The New Jersey case was filed by Frederick Humeston of Boise, Idaho, a 60-year-old postal carrier and Vietnam War veteran, who says Vioxx was responsible for his 2001 heart attack.
Merck said in court papers that Humeston's lawyers have not presented any evidence to suggest his heart attack "was caused by anything other than his preexisting medical conditions."
Humeston's lawyer, Christopher Seeger of the law firm Seeger Weiss, said the drug industry's heavy presence in New Jersey should not have an impact on the trial. The pharmaceutical industry is not a major part of Atlantic City, which is best known for its casinos and oceanfront boardwalk.
"Jersey juries are incredibly fair," Seeger said.
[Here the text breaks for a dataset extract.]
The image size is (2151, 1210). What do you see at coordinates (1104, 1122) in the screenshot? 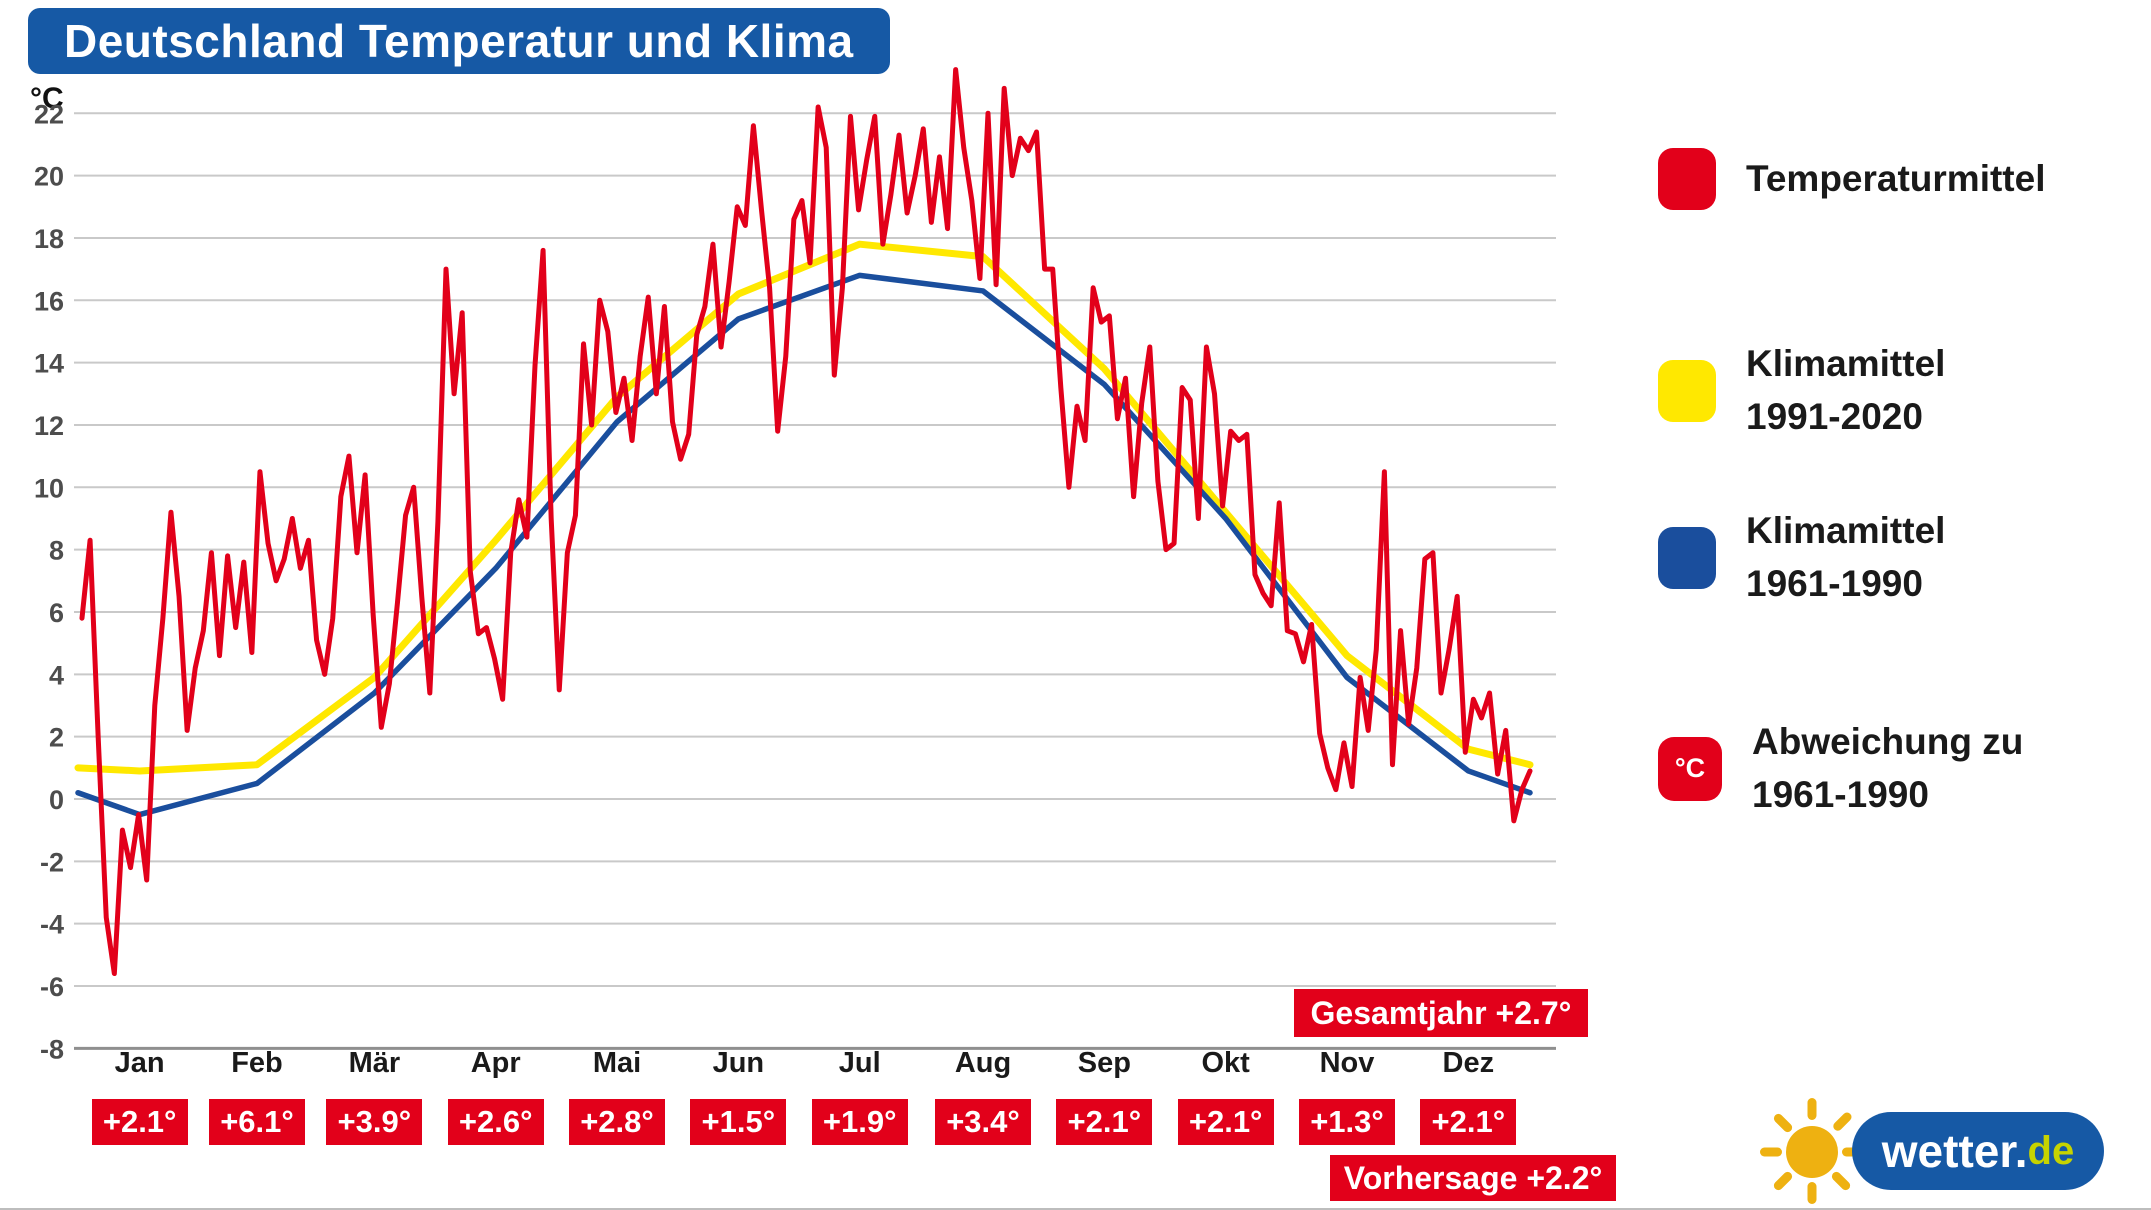
I see `deviation-badge-sep: +2.1°` at bounding box center [1104, 1122].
He said a potential juror with ties to the drug industry should not be automatically excluded from consideration.
Seeger said that many of the same Vioxx-related documents shown to the Texas jury will be introduced again in the upcoming trial. Juries tend to sympathize more in cases where people lost their lives, but that doesn't mean the latest case is a weaker one, he said.
"From a damages standpoint, which is what the law is going to look at, somebody who is alive and has persistent and chronic problems as a result of their heart attack would have more medical bills," he said. "So you could get a big verdict."